L’article L. 113-7 du même code précise:“Ont la qualité d’auteur d’une œuvre audiovisuelle la ou les personnes physiques qui réalisent la création intellectuelle de cette œuvre.
Sont présumés, sauf preuve contraire, coauteurs d’une œuvre audiovisuelle réalisée en collaboration:
1o L’auteur du scénario;
2o L’auteur de l’adaptation;
3o L’auteur du texte parlé;
4o L’auteur des compositions musicales avec ou sans paroles spécialement réalisées pour l’œuvre;
5o Le réalisateur.
Lorsque l’œuvre audiovisuelle est tirée d’une œuvre ou d’un scénario préexistants encore protégés, les auteurs de l’œuvre originaire sont assimilés aux auteurs de l’œuvre nouvelle.”
La liste posée par l’article L. 113-7 du code de la propriété intellectuelle n’est pas limitative et toute personne justifiant avoir créé une forme originale contribuant au tout peut prétendre à la qualité d’auteur de l’oeuvre audiovisuelle.
En l’espèce, il est établi par les pièces nº4-1,4-2,7-1 des demandeurs et non contesté que Mme [S] et M. [A] n’ont pas été crédités sur les 14 vidéos mettant en scène les marionnettes litigieuses, ni sur les t-shirts et affiches les représentant.
Si Mme [S] et M. [A] ne bénéficient pas de la présomption de la qualité d’auteur d’une oeuvre audiovisuelle posée par l’article L. 113-7 du code de la propriété intellectuelle, comme le souligne la société Blast, il n’est pas sérieusement contestable que les marionnettes, qui sont des créations originales, sont les éléments centraux des sketchs et font partie ainsi des principales contributions aux vidéos. Le projet de contrat proposé par la société Blast prévoyait d’ailleurs en son article 8 de créditer les vidéos des noms des demandeurs (pièce Blast n°25). Ainsi, l’absence de crédit de leur nom au générique des vidéos porte atteinte à la paternité des demandeurs.

CONSIGNES DE L'EXERCICE
Citez à l'identique le passage du texte fourni qui s'ouvre sur les mots contenant « Sont présumés, sauf » et se termine par « de l’oeuvre audiovisuelle. ».

DONNÉES BRUTES
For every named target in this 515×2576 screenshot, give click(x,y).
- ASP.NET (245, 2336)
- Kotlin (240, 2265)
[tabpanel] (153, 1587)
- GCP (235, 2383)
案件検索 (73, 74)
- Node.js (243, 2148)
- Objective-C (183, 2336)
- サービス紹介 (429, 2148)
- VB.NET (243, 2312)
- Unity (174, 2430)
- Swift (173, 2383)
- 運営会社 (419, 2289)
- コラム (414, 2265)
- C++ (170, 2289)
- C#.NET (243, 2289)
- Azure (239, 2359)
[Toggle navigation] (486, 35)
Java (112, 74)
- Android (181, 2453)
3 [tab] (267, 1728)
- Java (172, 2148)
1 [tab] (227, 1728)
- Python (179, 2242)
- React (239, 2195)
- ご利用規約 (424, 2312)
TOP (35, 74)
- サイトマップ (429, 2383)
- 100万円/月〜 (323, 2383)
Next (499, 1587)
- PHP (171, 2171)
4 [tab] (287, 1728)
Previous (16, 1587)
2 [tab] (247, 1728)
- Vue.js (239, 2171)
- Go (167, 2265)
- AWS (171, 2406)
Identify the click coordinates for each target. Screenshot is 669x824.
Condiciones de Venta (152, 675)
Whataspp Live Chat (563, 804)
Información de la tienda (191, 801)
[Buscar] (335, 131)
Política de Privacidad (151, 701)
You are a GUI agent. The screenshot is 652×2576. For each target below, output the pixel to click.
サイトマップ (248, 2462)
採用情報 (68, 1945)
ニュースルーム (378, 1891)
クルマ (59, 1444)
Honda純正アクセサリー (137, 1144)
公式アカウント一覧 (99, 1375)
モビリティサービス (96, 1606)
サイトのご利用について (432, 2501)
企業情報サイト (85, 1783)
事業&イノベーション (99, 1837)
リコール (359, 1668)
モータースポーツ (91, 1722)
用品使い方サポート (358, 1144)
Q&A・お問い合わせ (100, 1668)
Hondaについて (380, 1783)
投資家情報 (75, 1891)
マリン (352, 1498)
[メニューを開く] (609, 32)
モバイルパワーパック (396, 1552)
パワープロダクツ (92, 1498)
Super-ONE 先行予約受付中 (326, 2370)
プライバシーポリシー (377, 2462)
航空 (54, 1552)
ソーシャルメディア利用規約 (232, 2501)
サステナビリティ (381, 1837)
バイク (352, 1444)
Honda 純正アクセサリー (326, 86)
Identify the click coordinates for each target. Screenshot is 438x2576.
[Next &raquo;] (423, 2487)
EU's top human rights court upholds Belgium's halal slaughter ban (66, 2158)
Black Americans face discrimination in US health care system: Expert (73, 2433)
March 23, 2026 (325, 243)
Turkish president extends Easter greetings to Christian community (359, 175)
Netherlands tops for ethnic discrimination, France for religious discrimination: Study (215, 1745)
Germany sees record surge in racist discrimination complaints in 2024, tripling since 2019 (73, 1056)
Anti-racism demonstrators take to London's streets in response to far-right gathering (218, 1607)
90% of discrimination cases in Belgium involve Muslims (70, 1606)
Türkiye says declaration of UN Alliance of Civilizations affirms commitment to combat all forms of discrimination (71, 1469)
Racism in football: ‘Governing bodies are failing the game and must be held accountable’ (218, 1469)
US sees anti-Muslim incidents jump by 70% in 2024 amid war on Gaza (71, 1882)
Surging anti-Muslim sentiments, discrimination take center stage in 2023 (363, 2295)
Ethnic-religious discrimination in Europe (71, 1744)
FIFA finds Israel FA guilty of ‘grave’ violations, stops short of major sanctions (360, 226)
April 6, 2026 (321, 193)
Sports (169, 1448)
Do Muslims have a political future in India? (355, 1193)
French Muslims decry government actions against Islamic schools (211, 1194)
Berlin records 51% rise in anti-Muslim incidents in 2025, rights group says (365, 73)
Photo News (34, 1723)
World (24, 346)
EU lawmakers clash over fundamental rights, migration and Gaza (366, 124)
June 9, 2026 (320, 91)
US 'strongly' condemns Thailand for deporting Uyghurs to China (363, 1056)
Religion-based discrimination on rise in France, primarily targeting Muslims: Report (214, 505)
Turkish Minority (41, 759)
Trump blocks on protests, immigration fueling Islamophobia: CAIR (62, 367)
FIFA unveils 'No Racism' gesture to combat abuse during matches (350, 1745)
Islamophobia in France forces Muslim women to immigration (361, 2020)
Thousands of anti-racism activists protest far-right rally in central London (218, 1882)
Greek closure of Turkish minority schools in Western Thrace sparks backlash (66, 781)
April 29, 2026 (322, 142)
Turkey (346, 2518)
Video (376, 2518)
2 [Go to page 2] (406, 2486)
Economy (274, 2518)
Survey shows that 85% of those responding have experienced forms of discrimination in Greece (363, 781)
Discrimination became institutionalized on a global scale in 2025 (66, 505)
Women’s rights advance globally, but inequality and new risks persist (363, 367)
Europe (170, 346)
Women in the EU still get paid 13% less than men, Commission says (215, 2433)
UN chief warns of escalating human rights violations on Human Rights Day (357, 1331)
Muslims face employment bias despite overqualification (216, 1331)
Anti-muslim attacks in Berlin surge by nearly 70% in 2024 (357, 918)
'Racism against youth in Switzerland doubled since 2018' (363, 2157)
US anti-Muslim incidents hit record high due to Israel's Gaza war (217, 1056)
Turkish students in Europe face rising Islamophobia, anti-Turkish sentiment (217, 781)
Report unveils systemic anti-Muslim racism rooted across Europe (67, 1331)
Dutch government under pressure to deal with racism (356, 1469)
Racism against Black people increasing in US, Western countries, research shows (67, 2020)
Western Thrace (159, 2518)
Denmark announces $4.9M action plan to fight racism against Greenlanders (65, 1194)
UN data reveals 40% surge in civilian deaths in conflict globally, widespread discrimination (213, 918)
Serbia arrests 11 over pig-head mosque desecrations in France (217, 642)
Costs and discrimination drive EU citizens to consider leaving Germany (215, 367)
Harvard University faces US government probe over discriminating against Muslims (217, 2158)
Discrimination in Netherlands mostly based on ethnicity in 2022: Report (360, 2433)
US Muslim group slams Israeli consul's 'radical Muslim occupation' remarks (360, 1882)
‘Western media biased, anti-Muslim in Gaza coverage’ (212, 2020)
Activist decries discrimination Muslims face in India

RÉSULTAT ATTENDU
Sont présumés, sauf preuve contraire, coauteurs d’une œuvre audiovisuelle réalisée en collaboration:
1o L’auteur du scénario;
2o L’auteur de l’adaptation;
3o L’auteur du texte parlé;
4o L’auteur des compositions musicales avec ou sans paroles spécialement réalisées pour l’œuvre;
5o Le réalisateur.
Lorsque l’œuvre audiovisuelle est tirée d’une œuvre ou d’un scénario préexistants encore protégés, les auteurs de l’œuvre originaire sont assimilés aux auteurs de l’œuvre nouvelle.”
La liste posée par l’article L. 113-7 du code de la propriété intellectuelle n’est pas limitative et toute personne justifiant avoir créé une forme originale contribuant au tout peut prétendre à la qualité d’auteur de l’oeuvre audiovisuelle.